3.6   If the Parties are unable to resolve any objections notified in accordance with Section 3.5 above within twenty (20) days after the expiration of the fifteen (15) day period provided for in Section 3.5 and should the dispute concern an amount not exceeding SEK ten (10) million the dispute and the overall determination of the Completion Balance Sheet and the (i) Net Worth Adjustment, and (ii) the Net Debt, which follows there from shall be submitted to a single auditor of a reputable public accounting firm to be agreed between the Parties or in default of agreement appointed by the Arbitration Institute of the Stockholm Chamber of Commerce. Should the dispute concern an amount equal to or in excess of SEK ten (10) million, then either Party may refer the matter and the overall determination of the Completion Balance Sheet and (i) the Net Worth Adjustment, and (ii) the Net Debt, which follows there from to arbitration pursuant to Section 17 below.
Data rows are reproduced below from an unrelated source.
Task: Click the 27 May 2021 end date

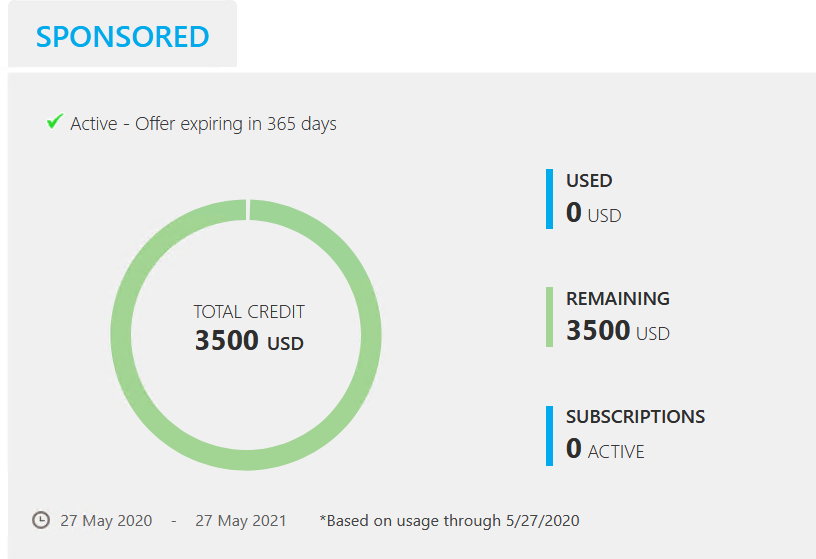Action: pyautogui.click(x=240, y=520)
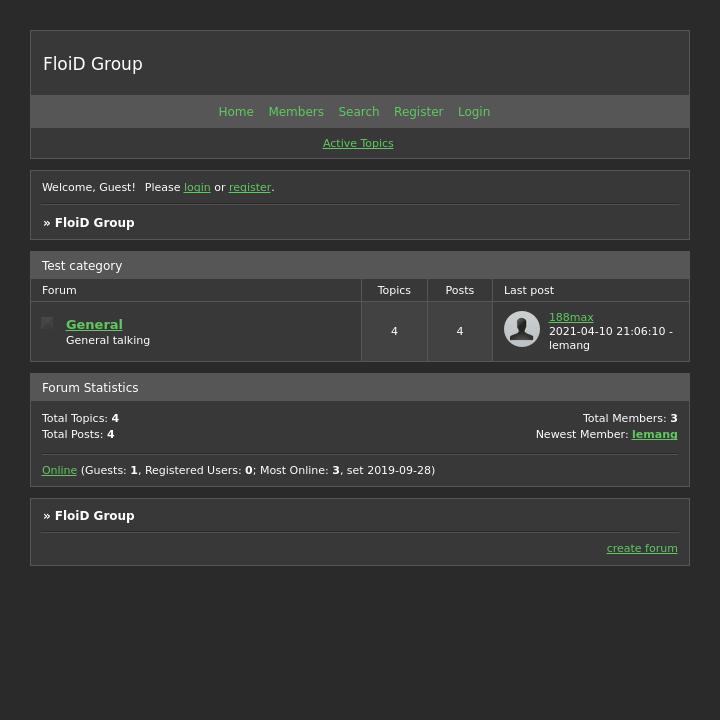Click the Test category header
The image size is (720, 720).
click(82, 266)

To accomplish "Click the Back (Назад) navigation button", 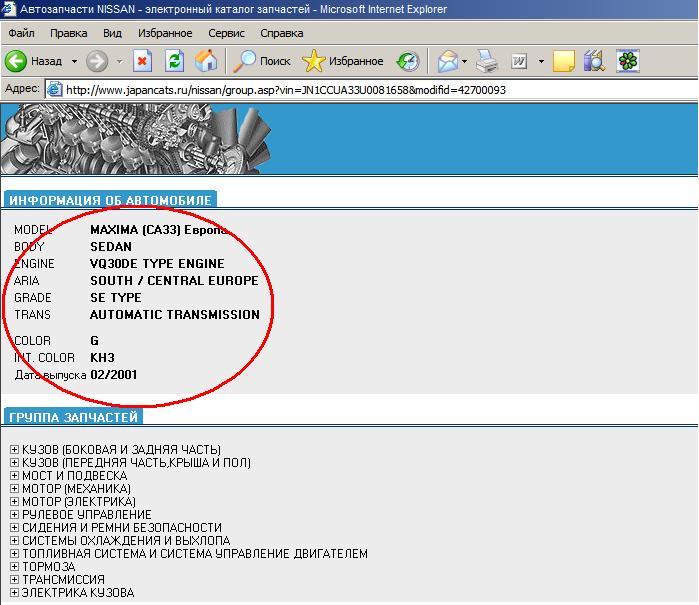I will coord(35,61).
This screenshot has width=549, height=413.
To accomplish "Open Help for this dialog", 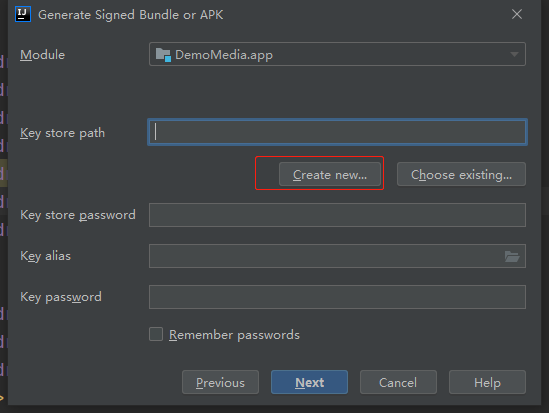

Any determination in accordance with this Section 3.6 shall be final and binding on the Parties.
 
3.7   When the Completion Balance Sheet and (i) the Net Worth Adjustment, and (ii) the Net Debt, which follows there from have become final and binding upon the Parties for the purpose of this Agreement as set out in Sections 3.5 or 3.6, the adjustment as set out below in this Section shall take place.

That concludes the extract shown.